As the interns are milling about, floating from one demonstration to another, they almost stumble over a little plastic talking fire truck making its rounds, wearing big bright eyes and grinning ear to ear. Nearby, a Congressional Fire Services Institute volunteer furtively operates a remote control and whispers the truck’s musing into an attached microphone.
“I’m gonna go and look for some fires,” it purrs in folksy manner.
Meanwhile, across the sidewalk from the fire extinguisher demonstrations, plumes of smoke billow out of a bright red trailer. Participants enter through one end and emerge out the other, usually looking bewildered due to smoke inhalation.
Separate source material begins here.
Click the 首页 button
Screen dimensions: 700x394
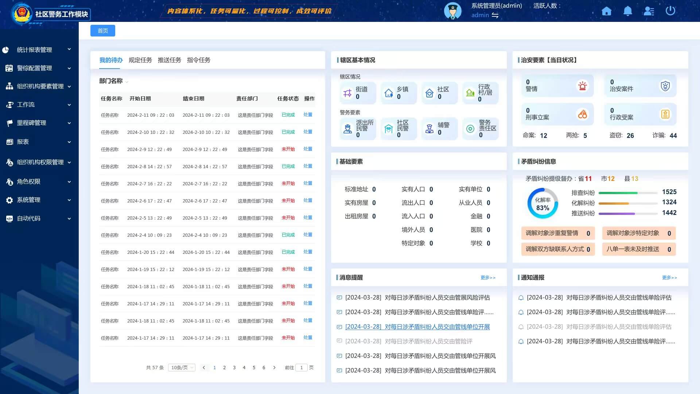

Kenyon had promised that a trip through the trailer “causes you to understand the disorientation that occurs in a smoke-filled environment.”
For Megan Smith, legislative assistant and office emergency coordinator to Rep. Chris Smith (R-N.J.), that disorientation gave her a good smack in the face. “When I got to the door, I pulled instead of pushed it open. Even something so simple as that was difficult because you couldn’t see.”
Many Capitol Hill staffers say the fire safety course couldn’t have come at a better time. Beth Strategier, office manager for Rep. Anne Northup (R-Ky.), reminisced on the fire that engulfed the Capitol Lounge just weeks ago.
After the Capitol Lounge blaze, and “after Rayburn being on fire earlier this year, that’s what prompted me to take this course,” Strategier says.
Smith says the fire safety program “made me think of my own apartment building, because we never had any real training. We had a fire in my apartment last night, and my roommate and I sat around for five minutes deciding whether to leave.”
Brian Quintenz, senior legislative assistant to Rep. Deborah Pryce (R-Ohio), won’t be caught unprepared anymore. “I think now that I’ve gone through the training I’ll make sure I know where the fire extinguisher is in my house, and I’ll know what types of fires I can put out.”
September is National Campus Fire Safety Month, and while the Campus Fire Academy is the centerpiece of this month’s fire prevention offensive on Capitol Hill, it is only a prelude to Oct. 28, when Bill Webb and the Congressional Fire Services Institute will shuttle a group of Congressional staffers off to the University of Maryland, where they will undergo a more intensive training program and become “firefighters for the day.”